Back in the year 1982, ERF, the German Christian organization, "Evangeliums-Rundfunk", issued a large circular QSL card. This card measures almost six inches across, and it shows a circular map of the globe centered on Wetzlar in Germany. This QSL card verified reception reports for the ERF programming over Radio Monte Carlo.

The annual DX contest here in our DX program "Wavescan" for the year 1997 featured the world's smallest QSL cards. For the occasion, AWR printed a very small QSL card just three inches long and one and three-quarters broad. Soon afterwards the German Shortwave Club in the Saar printed an even smaller card measuring just two inches by one and one-half inches and they used this card to verify their programming over HCJB in Quito, Ecuador.

One of the smallest radio broadcasting stations in the world in the 1930s was station TI4NRH in Costa Rica with just 7.5 watts on shortwave. Even so, this station was heard and verified in far distant places such as North America, Europe and the South Pacific. Three quarters of a century later, this very small station still holds the world record for the largest QSL. It is a printed diploma, considerably larger than the regular sized typing paper as used in the United States and Europe.

The shortwave broadcasting company in Taiwan, BCC, issued a very unusually shaped QSL card more than 30 years ago, back in the year 1970. This card is approximately the size of a regular postcard, though it has four projecting tabs, two on each of the two longer sides.

There are various theories about this unusual QSL card from Taiwan. For example, you can bend the four tabs over, and the card can then stand on your desk, looking a little like a very small table with four legs. Another theory is that you can take two of these cards, bend the tabs over, glue the two cards together and then you have a small box.

Two unusual QSL cards from Japan were issued by NHK in Tokyo back in 1974. These two cards are in the regular postcard size, but it is intended that the pictures should be cut out and the pieces strung together with short pieces of thin string. The pattern of how to cut out the cards and how to string them together is shown on the cards.

When the small pieces are strung together correctly they can be hung up from a central cord to form a dangling picture, a little like the tubular wind chimes or bamboo pipes that strike pretty tones as they move in the breeze. One picture shows a Sumo wrestler and the other shows a Samurai soldier.
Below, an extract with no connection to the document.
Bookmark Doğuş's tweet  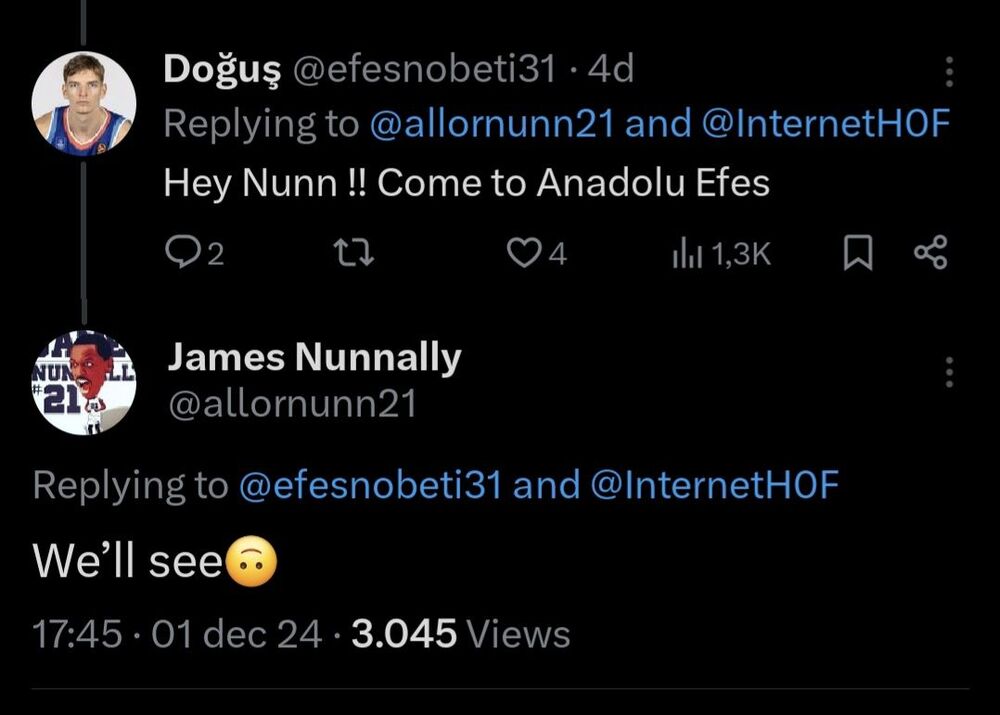pos(855,254)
Back about ten years ago, Adventist World Radio issued a series of five different QSL cards, all in the same style. These cards are best described as "peelable" cards; that is, the surface of the card can be peeled off from the card and stuck to any smooth dry surface, such as a bedroom mirror. The original patterns on these AWR QSL cards were designed by listeners in an art contest in the year 1988.

The first peelable QSL card was issued by AWR in 1989 and it showed the AWR symbols in dark blue. Three peelable cards were issued in 1990 and they showed a sequence of small Japanese symbols, a stylistic representation of Jesus in the Second Coming, and the Cross superimposed on the world. The fifth QSL card in this peelable style shows the multi-language dentifications for Adventist World Radio in six different languages.

Why don't you check your collection and see if you have any very unusual QSL cards, and maybe you can write and tell us about them.